More ridiculous is U.S. Congressman Frank R. Wolf. On August 9-13, 1997, he made a private visit to Tibet. After returning to the United States, he told his colleagues in the House of Representatives and the media that the Chinese Government was demolishing Tibetan culture by repairing the Potala Palace and providing new houses free of charge to Tibetans who had their dilapidated old Tibetan-style houses pulled down. Does preserving Tibetan culture mean you have to let people continue to live in dangerous houses?

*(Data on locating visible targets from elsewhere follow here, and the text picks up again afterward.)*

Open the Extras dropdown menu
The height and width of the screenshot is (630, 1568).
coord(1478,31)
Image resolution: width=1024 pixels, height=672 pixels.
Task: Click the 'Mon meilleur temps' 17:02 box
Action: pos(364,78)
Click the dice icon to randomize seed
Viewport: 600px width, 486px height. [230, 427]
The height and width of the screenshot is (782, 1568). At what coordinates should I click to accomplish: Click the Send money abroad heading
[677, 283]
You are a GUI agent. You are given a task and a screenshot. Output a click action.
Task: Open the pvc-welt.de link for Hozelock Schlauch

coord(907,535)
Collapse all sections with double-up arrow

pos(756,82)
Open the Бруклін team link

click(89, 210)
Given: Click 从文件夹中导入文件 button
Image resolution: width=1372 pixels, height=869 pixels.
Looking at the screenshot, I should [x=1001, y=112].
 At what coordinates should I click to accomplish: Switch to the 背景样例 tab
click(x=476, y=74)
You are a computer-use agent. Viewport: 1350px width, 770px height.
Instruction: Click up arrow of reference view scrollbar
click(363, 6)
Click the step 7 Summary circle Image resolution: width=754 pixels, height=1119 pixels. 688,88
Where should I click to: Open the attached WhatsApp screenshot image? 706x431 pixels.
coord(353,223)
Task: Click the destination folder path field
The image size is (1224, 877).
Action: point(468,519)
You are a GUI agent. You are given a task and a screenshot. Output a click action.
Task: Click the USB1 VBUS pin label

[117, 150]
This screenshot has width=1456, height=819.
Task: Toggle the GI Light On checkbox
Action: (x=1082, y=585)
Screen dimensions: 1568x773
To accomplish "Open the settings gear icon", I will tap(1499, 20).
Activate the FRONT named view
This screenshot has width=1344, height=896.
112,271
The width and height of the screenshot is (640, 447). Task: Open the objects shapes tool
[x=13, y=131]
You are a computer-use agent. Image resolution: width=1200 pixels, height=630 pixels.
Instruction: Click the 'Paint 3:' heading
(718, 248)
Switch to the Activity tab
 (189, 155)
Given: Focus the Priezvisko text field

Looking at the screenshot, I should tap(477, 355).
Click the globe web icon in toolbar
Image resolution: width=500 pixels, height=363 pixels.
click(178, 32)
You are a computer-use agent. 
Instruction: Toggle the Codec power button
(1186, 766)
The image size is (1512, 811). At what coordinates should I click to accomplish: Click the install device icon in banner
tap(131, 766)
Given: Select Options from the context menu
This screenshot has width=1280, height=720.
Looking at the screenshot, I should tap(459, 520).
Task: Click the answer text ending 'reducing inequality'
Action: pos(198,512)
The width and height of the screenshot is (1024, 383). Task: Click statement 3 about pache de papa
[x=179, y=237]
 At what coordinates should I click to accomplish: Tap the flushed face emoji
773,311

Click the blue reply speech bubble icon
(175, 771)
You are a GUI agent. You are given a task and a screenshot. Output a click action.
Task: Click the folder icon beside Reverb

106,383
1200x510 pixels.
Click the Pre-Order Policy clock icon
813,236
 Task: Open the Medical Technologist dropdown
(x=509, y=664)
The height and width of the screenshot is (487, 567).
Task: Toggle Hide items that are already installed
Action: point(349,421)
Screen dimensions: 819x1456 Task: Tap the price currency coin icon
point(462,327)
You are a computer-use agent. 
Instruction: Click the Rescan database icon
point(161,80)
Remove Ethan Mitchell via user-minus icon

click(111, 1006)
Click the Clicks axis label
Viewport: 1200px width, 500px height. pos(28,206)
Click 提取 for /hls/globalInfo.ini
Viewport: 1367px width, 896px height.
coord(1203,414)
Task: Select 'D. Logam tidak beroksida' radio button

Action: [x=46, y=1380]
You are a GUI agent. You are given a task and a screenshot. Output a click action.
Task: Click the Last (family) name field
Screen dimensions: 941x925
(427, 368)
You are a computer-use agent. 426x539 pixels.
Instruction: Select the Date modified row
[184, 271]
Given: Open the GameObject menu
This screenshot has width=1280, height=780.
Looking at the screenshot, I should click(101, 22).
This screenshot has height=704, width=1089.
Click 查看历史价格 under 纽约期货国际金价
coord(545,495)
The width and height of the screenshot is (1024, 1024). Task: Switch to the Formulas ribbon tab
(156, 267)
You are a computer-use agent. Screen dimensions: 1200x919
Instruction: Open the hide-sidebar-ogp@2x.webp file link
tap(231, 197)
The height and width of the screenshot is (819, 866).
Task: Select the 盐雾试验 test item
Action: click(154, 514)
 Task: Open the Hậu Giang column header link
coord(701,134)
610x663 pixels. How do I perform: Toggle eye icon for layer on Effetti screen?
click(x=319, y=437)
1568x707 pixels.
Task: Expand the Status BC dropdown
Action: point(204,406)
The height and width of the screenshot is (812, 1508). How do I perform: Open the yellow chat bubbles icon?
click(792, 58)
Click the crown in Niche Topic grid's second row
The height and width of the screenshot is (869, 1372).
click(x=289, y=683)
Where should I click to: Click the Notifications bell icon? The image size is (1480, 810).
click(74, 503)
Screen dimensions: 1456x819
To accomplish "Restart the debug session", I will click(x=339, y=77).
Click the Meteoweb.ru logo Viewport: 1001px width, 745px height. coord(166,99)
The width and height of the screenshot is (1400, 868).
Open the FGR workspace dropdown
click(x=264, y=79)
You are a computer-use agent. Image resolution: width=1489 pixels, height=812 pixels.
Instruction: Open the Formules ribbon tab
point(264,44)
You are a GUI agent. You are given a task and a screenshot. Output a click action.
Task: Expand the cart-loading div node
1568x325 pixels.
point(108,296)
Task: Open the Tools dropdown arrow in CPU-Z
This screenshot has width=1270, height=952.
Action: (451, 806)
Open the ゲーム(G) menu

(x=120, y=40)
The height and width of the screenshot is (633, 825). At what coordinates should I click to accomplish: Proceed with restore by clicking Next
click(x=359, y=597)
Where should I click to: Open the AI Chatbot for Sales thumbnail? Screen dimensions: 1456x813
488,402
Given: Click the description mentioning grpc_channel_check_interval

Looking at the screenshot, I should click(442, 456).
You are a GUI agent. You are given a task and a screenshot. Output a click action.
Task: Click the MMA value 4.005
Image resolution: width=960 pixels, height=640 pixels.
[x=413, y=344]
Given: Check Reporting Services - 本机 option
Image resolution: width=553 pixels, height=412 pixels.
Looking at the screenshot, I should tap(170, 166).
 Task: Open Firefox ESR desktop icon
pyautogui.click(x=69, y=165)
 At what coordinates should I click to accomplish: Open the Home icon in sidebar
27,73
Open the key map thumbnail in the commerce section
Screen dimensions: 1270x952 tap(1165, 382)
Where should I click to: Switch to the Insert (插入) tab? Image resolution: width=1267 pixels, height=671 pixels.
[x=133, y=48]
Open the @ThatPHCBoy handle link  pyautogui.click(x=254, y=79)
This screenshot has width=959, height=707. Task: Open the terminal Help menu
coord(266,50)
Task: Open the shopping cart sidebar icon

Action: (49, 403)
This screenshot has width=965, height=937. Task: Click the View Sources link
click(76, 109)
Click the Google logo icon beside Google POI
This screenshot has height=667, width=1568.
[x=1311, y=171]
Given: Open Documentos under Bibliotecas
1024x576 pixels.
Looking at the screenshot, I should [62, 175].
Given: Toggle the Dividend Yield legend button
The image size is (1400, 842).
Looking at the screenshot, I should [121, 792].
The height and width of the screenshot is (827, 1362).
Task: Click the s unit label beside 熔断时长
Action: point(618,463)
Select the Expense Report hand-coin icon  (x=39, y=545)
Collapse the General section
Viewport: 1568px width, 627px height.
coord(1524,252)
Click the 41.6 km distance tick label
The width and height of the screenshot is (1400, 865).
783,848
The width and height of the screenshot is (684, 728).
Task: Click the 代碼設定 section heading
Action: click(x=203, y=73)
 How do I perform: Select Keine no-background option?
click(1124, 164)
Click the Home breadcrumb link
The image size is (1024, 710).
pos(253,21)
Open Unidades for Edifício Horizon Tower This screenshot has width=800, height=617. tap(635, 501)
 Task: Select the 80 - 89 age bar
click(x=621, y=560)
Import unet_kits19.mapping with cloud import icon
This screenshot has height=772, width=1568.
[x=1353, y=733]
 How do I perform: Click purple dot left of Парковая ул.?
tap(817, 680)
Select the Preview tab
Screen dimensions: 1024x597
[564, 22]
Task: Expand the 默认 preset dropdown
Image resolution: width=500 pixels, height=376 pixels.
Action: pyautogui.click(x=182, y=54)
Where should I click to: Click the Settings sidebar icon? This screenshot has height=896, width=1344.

In the March 14 riots this year, "Tibet independence" supporters attacked shops, houses, schools and banks and killed 17 Han people (including an eight-month-old baby) and one Tibetan girl. Despite this, the Dalai Lama still claimed that they were having a "peaceful protest." When the Chinese Government apprehended the mobs so as to protect the personal safety of local people, the Dalai Lama called the action "violently oppressing a peaceful protest" and "seriously violating Tibetans' human rights."

In the eyes of the Dalai Lama and some Western human rights advocates, to kill and burn to death ordinary Han people, including a baby, is not a violation of human rights. I'd like to know whether it is a violation of Tibetans' human rights when the mob burnt a female Tibetan shopkeeper named Cering Zholgar and pushed a female Tibetan shop owner named Ma'ah Yinshe from a building, causing a lumbar fracture (possibly paralysis)?

The Dalai Lama cooked up countless lies, such as "Tibet has always been an independent country from ancient times" and "China killed 1.2 million Tibetans" as the two main typical examples.

In 1950, the Dalai Lama's regional Tibetan Government appealed to the United Nations to "stop China's invasion" and in that letter, he mentioned Tibet had 3 million people. In 1987, he mentioned that Tibetans had increased to 6 million when making a speech in the U.S. Congress. It is also in that speech he said that the Chinese Government had killed 1.2 million Tibetans. Obviously, in the 37 years under the rule of the Government of the People's Republic of China, the population of Tibetans doubled, and at the same time the whole Chinese population doubled. If the Chinese Government did kill 1.2 million Tibetans, then the Tibetan population grew from 1.8 million to 6 million during this period. That is, under the rule of Chinese Government, the growth of the Tibetan population is twice that of Han population. This is really a miracle from the perspective of both fertility science and human development.

The Dalai Lama's mouthpiece, the World Tibet Network News, had to defend his speech by saying that "the so-called 1.2 million Tibetans killed by China is not in terms of flesh but of culture." This is really a weird argument. If it is true, among the 6 million Tibetans only 1.2 million Tibetans had their culture damaged by the Chinese Government and the other 4.8 million did not. In other words, the Chinese Government has preserved the culture of 80 percent of the Tibetan population. Isn't this praise for the Chinese Government?

U.S. accusations

The U.S. Foreign Relations Act for Fiscal Years 1988 and 1989, while admitting that "Tibet's economy and education, health and human services remain far below those of the People's Republic of China as a whole," accused the Chinese Government of having "encouraged a large influx of Han-Chinese into Tibet, thereby undermining the political and cultural traditions of the Tibetan people."